SUPPLIED INFORMATION: Begin

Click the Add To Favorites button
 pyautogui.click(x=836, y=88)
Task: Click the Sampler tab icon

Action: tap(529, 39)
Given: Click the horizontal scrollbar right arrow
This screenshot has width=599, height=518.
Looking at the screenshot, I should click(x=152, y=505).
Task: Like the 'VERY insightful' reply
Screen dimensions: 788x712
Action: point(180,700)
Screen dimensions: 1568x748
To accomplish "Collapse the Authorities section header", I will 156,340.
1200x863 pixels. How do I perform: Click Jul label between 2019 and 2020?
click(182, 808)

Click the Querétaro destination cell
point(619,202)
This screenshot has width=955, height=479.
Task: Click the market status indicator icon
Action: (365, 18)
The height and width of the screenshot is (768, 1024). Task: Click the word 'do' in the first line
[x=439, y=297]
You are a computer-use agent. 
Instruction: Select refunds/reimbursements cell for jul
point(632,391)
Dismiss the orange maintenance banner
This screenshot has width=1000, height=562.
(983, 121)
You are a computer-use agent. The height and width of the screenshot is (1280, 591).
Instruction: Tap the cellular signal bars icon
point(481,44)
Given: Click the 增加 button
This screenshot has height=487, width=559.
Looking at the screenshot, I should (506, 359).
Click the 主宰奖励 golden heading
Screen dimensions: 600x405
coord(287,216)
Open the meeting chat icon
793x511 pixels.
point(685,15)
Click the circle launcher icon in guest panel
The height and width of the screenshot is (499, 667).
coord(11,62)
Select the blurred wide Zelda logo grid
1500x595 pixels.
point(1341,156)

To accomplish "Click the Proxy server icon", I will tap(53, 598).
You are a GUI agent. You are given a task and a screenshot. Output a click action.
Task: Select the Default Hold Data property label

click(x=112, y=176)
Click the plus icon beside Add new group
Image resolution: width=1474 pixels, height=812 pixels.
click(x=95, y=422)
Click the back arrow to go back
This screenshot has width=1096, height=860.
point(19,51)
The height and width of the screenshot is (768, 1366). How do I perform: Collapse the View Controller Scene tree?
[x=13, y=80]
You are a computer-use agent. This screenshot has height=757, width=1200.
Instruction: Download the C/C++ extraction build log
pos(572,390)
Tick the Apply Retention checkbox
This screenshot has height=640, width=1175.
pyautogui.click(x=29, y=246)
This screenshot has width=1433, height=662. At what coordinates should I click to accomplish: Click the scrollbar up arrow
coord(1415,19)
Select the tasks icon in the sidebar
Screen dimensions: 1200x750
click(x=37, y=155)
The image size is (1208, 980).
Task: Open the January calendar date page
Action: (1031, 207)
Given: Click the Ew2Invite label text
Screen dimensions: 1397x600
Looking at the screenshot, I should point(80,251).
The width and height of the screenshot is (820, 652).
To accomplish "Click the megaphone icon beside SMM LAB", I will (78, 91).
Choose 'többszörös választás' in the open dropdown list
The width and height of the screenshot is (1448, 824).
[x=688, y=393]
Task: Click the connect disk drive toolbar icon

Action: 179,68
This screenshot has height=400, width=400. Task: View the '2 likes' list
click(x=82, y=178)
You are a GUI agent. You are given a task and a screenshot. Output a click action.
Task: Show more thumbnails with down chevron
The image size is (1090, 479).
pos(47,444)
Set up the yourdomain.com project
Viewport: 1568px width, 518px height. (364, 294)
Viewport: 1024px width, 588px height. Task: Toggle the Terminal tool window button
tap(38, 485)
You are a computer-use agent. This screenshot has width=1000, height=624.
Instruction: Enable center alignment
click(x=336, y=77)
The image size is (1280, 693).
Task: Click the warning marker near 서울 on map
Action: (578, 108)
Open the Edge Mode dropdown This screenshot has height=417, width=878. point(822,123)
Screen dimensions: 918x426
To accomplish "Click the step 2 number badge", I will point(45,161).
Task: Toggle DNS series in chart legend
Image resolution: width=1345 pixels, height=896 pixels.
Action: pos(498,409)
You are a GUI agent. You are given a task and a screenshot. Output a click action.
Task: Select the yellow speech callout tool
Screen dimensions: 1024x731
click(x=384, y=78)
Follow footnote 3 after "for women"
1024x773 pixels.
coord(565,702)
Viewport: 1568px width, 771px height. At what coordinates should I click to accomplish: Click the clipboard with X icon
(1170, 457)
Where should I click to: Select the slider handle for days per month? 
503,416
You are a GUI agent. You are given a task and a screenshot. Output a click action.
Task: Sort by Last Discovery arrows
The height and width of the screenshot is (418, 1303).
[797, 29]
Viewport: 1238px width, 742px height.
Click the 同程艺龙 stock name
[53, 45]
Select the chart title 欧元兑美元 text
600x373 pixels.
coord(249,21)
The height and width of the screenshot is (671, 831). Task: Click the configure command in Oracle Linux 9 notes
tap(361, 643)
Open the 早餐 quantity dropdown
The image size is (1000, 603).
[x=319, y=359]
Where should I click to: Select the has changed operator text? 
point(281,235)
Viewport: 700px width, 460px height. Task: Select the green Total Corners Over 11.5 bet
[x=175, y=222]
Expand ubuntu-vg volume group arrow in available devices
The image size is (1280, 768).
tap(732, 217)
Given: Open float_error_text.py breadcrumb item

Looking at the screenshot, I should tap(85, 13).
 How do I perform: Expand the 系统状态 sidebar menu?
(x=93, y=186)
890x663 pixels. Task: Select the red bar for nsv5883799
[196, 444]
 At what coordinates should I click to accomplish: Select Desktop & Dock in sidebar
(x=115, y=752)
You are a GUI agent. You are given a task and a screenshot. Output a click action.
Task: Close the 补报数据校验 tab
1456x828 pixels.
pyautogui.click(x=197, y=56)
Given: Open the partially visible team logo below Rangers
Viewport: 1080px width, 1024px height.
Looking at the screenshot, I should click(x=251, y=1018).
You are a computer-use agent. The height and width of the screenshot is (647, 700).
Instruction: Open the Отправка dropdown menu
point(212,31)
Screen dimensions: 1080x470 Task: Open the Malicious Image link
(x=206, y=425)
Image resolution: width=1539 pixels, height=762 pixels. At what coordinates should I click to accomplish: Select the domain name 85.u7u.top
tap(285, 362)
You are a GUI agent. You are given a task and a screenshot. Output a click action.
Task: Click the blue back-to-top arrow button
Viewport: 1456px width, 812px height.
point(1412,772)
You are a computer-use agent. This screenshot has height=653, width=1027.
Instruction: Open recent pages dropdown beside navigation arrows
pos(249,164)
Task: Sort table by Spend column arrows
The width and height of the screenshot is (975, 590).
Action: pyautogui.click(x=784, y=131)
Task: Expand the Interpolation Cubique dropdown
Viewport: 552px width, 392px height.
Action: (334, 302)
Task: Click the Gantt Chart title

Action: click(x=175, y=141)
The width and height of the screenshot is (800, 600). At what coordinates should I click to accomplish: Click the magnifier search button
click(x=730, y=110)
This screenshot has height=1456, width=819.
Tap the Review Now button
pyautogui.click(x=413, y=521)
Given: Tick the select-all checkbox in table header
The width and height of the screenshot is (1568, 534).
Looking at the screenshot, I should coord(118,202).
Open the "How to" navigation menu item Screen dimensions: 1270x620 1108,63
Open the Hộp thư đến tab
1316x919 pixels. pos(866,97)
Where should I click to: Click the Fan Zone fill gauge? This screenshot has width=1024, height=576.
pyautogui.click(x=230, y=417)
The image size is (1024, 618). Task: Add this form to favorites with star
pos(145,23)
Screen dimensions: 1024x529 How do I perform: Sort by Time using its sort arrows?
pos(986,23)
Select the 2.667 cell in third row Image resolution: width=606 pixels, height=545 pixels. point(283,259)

SUPPLIED INFORMATION: End

TASK INSTRUCTIONS: All that is wanted is the run of lines from the start of the data through the line containing "has height=757, width=1200.", copied word for word.

YOUR SOLUTION:
Click the Add To Favorites button
 pyautogui.click(x=836, y=88)
Task: Click the Sampler tab icon

Action: tap(529, 39)
Given: Click the horizontal scrollbar right arrow
This screenshot has width=599, height=518.
Looking at the screenshot, I should click(x=152, y=505).
Task: Like the 'VERY insightful' reply
Screen dimensions: 788x712
Action: point(180,700)
Screen dimensions: 1568x748
To accomplish "Collapse the Authorities section header", I will 156,340.
1200x863 pixels. How do I perform: Click Jul label between 2019 and 2020?
click(182, 808)

Click the Querétaro destination cell
point(619,202)
This screenshot has width=955, height=479.
Task: Click the market status indicator icon
Action: (365, 18)
The height and width of the screenshot is (768, 1024). Task: Click the word 'do' in the first line
[x=439, y=297]
You are a computer-use agent. 
Instruction: Select refunds/reimbursements cell for jul
point(632,391)
Dismiss the orange maintenance banner
This screenshot has width=1000, height=562.
(983, 121)
You are a computer-use agent. The height and width of the screenshot is (1280, 591).
Instruction: Tap the cellular signal bars icon
point(481,44)
Given: Click the 增加 button
This screenshot has height=487, width=559.
Looking at the screenshot, I should (506, 359).
Click the 主宰奖励 golden heading
Screen dimensions: 600x405
coord(287,216)
Open the meeting chat icon
793x511 pixels.
point(685,15)
Click the circle launcher icon in guest panel
The height and width of the screenshot is (499, 667).
coord(11,62)
Select the blurred wide Zelda logo grid
1500x595 pixels.
point(1341,156)

To accomplish "Click the Proxy server icon", I will tap(53, 598).
You are a GUI agent. You are given a task and a screenshot. Output a click action.
Task: Select the Default Hold Data property label

click(x=112, y=176)
Click the plus icon beside Add new group
Image resolution: width=1474 pixels, height=812 pixels.
click(x=95, y=422)
Click the back arrow to go back
This screenshot has width=1096, height=860.
point(19,51)
The height and width of the screenshot is (768, 1366). How do I perform: Collapse the View Controller Scene tree?
[x=13, y=80]
You are a computer-use agent. This screenshot has height=757, width=1200.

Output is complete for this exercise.